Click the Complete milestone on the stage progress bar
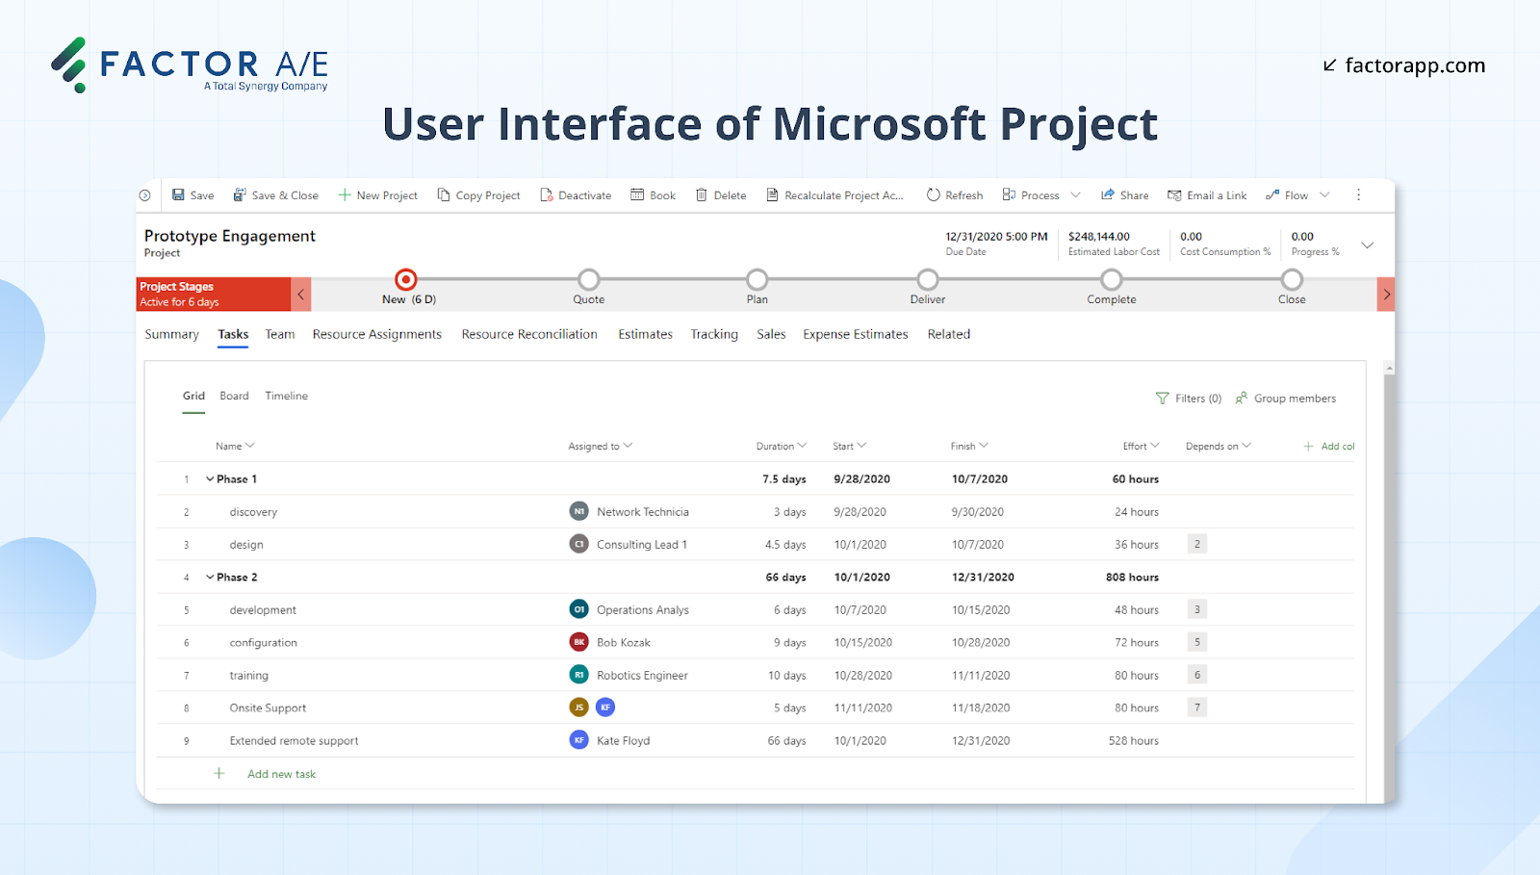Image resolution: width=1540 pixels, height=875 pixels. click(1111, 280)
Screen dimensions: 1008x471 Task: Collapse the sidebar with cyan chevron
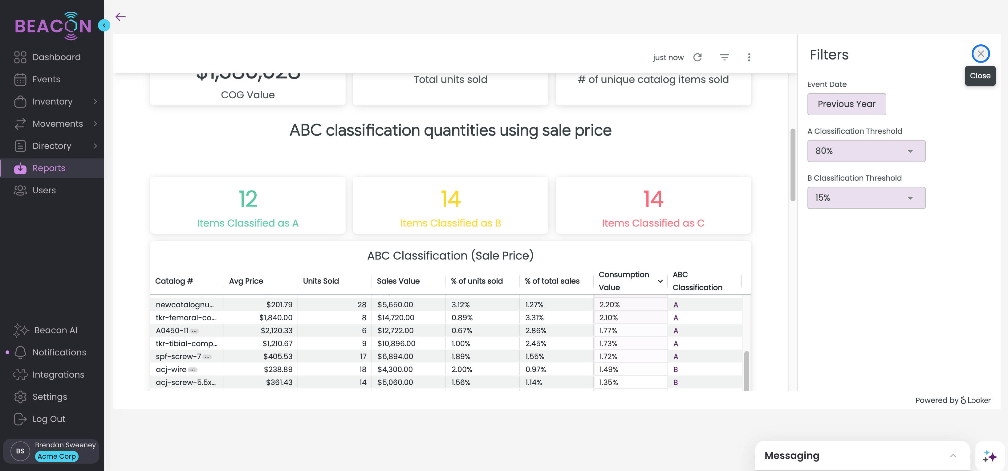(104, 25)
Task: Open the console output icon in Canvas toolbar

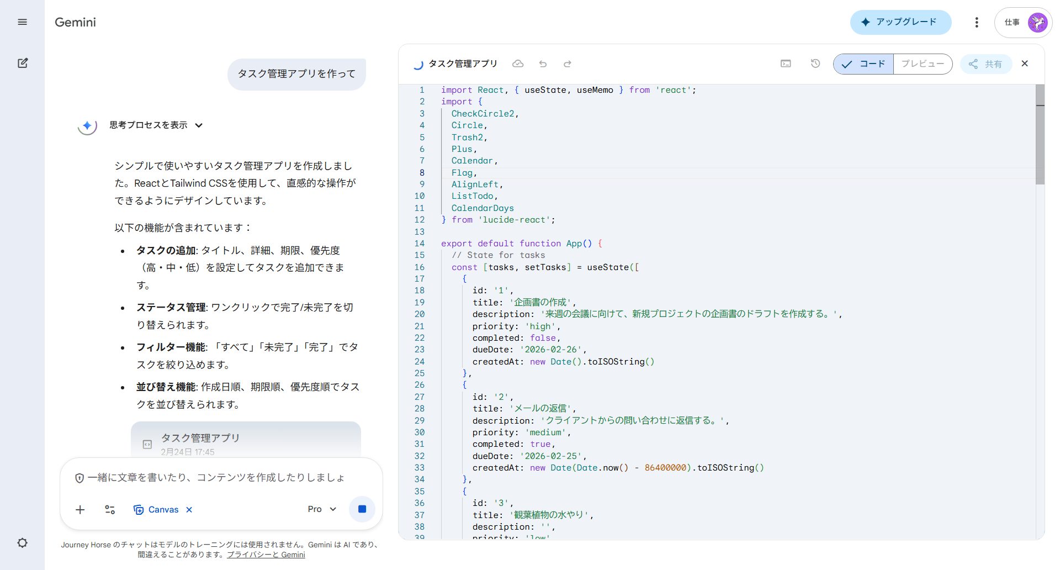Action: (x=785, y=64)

- TASK INSTRUCTIONS
Your copy should hold exactly the lines from the one with "Task: Open the" through the end of the records, both included, and no pictures.

- WRITTEN SOLUTION
Task: Open the console output icon in Canvas toolbar

Action: (x=785, y=64)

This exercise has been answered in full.